◆ What you need to do:
Copy the material word for word from the line containing "Where should I" through the end, including that first line, and leave the pictures out of your answer.

— Begin —

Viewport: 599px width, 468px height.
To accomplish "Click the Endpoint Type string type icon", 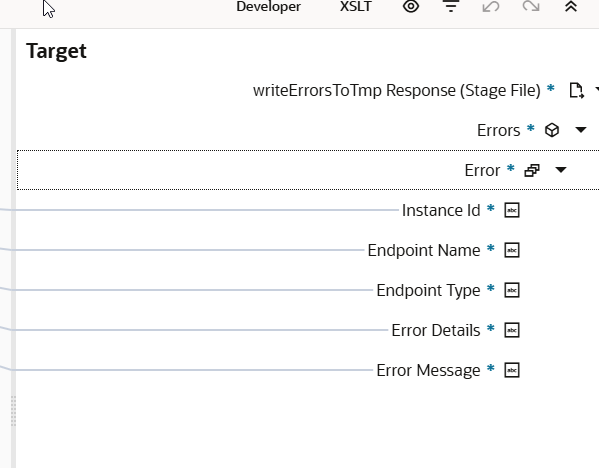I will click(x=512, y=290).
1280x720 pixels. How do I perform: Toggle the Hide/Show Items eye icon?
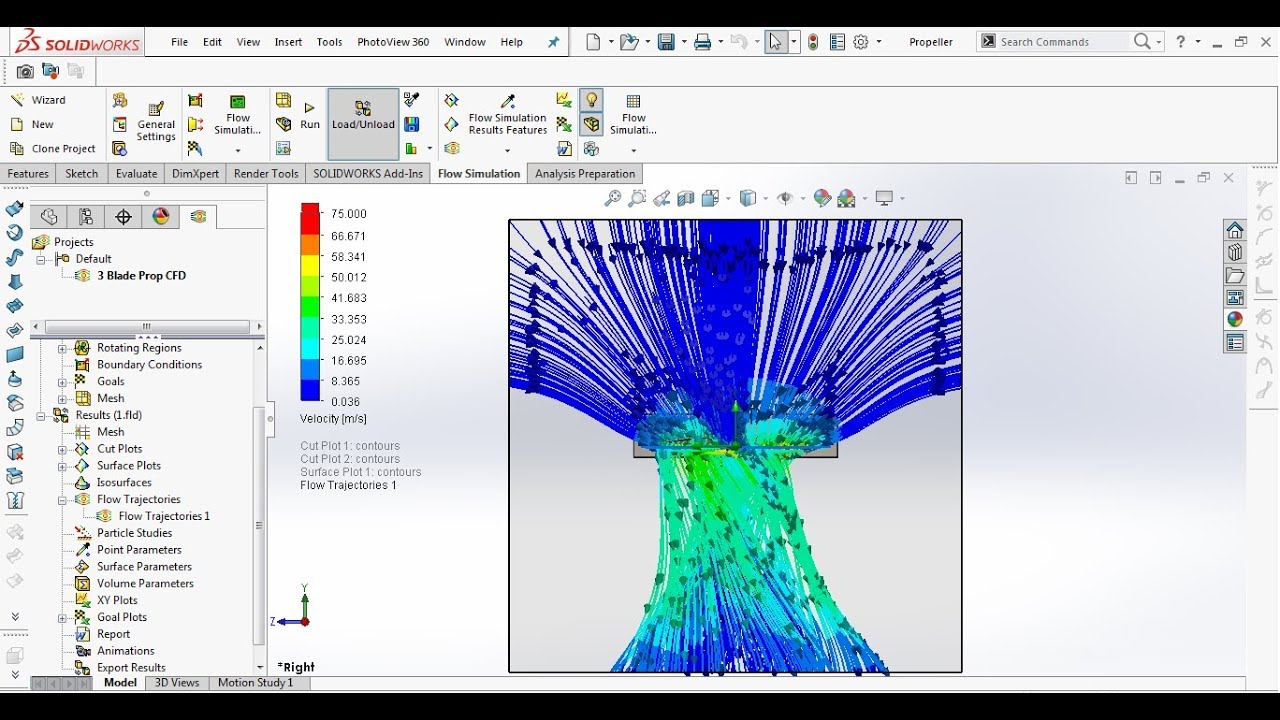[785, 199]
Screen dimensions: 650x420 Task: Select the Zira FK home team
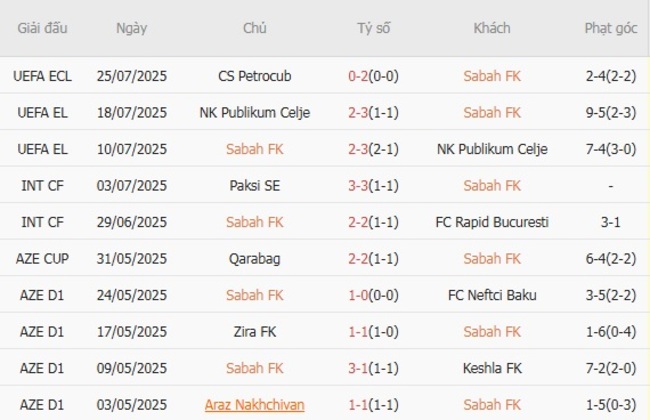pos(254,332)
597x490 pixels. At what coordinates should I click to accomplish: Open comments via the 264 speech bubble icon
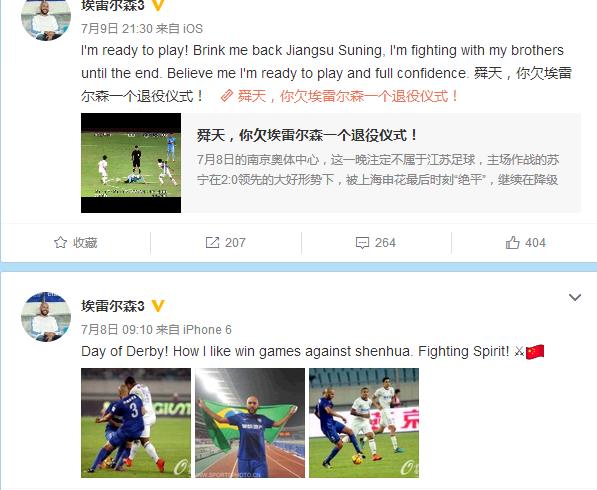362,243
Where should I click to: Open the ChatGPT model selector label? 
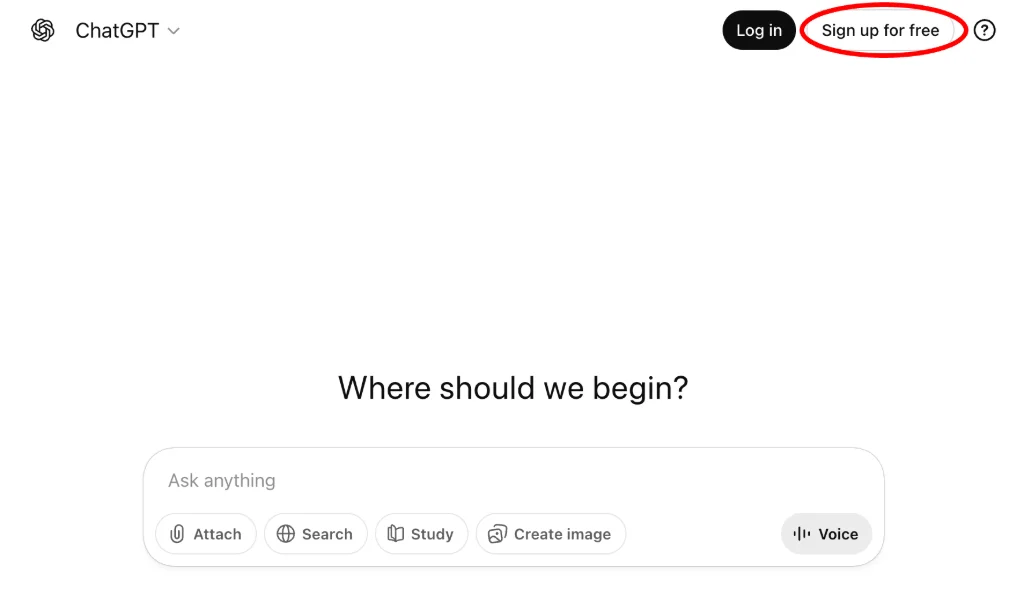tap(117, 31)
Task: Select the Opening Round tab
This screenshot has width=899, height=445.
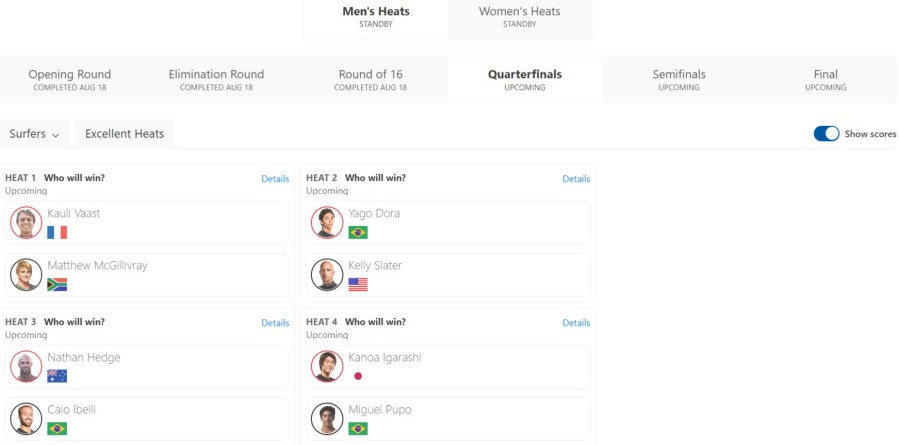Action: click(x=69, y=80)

— End —

◆ Output of the task:
Where should I click to: Open the ChatGPT model selector label? 
tap(117, 31)
Task: Select the Opening Round tab
This screenshot has width=899, height=445.
Action: click(x=69, y=80)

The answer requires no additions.